Wei Dai comments on Can corrigibility be learned safely?

Wei Dai 3 May 2018 20:49 UTC
LW: 4 AF: 1
AF

The constraint on the amplification process is that learning the full set of subtasks can’t be that much harder than simply learning the task.

I propose the following as an example of a task where learning the full set of subtasks is much harder than simply learning the task. Suppose we’re trying to predict quantum mechanical systems, specifically we’re given a molecule and asked to predict some property of it.

How would this work with amplification? If I’m not misunderstanding something, assuming the overseer knows QM, one of the subtasks would be to do a QM simulation (via meta-execution), and that seems much harder for ML to learn than just predicting a specific property. If the overseer does not know QM, one of the subtasks would have to be to do science and invent QM, which seems even harder to learn.
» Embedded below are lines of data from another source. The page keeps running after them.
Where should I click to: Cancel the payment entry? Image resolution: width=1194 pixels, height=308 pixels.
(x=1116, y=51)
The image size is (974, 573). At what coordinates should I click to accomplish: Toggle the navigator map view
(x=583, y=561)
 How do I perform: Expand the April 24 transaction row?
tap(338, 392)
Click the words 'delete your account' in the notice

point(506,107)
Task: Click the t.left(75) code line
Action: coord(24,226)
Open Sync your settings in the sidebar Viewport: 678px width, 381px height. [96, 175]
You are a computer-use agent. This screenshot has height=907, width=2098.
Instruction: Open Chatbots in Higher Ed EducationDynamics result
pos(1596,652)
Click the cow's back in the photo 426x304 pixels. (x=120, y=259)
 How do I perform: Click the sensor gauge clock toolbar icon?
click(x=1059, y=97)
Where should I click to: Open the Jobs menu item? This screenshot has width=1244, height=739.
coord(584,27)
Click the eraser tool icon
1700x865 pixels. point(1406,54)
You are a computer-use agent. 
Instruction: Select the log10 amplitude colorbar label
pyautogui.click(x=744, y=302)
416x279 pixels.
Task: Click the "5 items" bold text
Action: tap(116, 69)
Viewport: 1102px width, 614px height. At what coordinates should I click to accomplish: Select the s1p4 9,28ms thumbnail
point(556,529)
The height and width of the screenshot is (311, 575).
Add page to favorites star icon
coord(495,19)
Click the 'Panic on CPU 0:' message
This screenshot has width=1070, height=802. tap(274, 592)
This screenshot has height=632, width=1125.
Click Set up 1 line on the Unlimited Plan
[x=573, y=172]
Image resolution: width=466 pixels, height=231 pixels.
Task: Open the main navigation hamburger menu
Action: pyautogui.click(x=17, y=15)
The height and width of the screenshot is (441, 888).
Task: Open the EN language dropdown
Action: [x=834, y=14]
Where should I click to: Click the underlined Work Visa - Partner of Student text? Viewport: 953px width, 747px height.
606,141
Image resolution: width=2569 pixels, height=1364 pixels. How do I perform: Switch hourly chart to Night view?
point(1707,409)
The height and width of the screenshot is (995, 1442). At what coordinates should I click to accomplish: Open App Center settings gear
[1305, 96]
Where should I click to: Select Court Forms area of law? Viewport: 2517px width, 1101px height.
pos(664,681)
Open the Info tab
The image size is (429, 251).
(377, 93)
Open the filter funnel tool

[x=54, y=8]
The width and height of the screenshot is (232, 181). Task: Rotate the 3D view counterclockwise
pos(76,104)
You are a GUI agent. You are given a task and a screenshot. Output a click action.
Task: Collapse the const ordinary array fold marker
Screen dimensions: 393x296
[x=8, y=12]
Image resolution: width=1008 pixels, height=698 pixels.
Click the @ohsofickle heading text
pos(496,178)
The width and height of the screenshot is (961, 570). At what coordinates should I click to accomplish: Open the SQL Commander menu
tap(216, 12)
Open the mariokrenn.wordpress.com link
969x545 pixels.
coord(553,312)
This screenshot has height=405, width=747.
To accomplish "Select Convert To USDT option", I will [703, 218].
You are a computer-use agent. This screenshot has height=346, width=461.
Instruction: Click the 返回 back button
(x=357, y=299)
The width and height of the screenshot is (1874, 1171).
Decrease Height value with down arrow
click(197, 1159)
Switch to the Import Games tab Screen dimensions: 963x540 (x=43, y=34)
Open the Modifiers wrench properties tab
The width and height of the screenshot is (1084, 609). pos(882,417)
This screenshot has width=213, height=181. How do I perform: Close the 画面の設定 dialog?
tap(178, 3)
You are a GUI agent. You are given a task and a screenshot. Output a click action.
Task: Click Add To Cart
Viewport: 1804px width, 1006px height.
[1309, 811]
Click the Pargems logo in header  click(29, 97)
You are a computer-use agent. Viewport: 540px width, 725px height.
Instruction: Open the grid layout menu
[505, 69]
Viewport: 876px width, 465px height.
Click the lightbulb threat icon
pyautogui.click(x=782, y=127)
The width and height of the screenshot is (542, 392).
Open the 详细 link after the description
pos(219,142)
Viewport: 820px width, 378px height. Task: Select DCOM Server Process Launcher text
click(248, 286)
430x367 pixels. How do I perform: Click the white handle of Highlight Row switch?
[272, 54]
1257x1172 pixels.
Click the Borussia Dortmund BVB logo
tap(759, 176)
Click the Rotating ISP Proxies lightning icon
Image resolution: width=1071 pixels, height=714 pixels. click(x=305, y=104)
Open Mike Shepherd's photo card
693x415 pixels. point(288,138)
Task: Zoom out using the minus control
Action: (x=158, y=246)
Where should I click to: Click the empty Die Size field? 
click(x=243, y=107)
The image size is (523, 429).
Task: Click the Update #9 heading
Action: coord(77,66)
This seems to show that H can’t always produce a transcript for A to do imitation learning or inverse reinforcement learning from, so the only option left for the distillation process is direct supervision?
- paulfchristiano 5 May 2018 19:30 UTC
  LW: 6 AF: 3
  AF Parent
  You don’t have to do QM to make predictions about the particle. The goal is for IDA to find whatever structure allows the RL agent to make a prediction. (The exponential tree will solve the problem easily, but if we interleave distillation steps then many of those subtrees will get stuck because the agent isn’t able to learn to handle them.)
  In some cases this will involve opaque structures that happen to make good predictions. In that case, we need to make a safety argument about “heuristic without internal structure that happens to work.”
  - Wei Dai 6 May 2018 22:55 UTC
    LW: 2 AF: 1
    AF Parent
    You don’t have to do QM to make predictions about the particle. The goal is for IDA to find whatever structure allows the RL agent to make a prediction.
    My thought here is why try to find this structure inside meta-execution? It seems counterintuitive / inelegant that you have to worry about the safety of learned / opaque structures in meta-execution, and then again in the distillation step. Why don’t we let the overseer directly train some auxiliary ML models at each iteration of IDA, using whatever data the overseer can obtain (in this case empirical measurements of molecule properties) and whatever transparency / robustness methods the overseer wants to use, and then make those auxiliary models available to the overseer at the next iteration?
    What links here?
    A general model of safety-oriented AI development by Wei Dai (11 Jun 2018 21:00 UTC; 65 points)
    - paulfchristiano 7 May 2018 1:59 UTC
      LW: 2 AF: 1
      AF Parent
      It seems counterintuitive / inelegant that you have to worry about the safety of learned / opaque structures in meta-execution, and then again in the distillation step.
      I agree, I think it’s unlikely the final scheme will involve doing this work in two places.
      Why don’t we let the overseer directly train some auxiliary ML models at each iteration of IDA, using whatever data the overseer can obtain (in this case empirical measurements of molecule properties) and whatever transparency / robustness methods the overseer wants to use, and then make those auxiliary models available to the overseer at the next iteration?
      This a way that things could end up looking. I think there are more natural ways to do this integration though.
      Note that in order for any of this to work, amplification probably needs to be able to replicate/verify all (or most) of the cognitive work the ML model does implicitly, so that we can do informed oversight. There w opaque heuristics that “just work,” which are discovered either by ML or metaexecution trial-and-error, but then we need to confirm safety for those heuristics.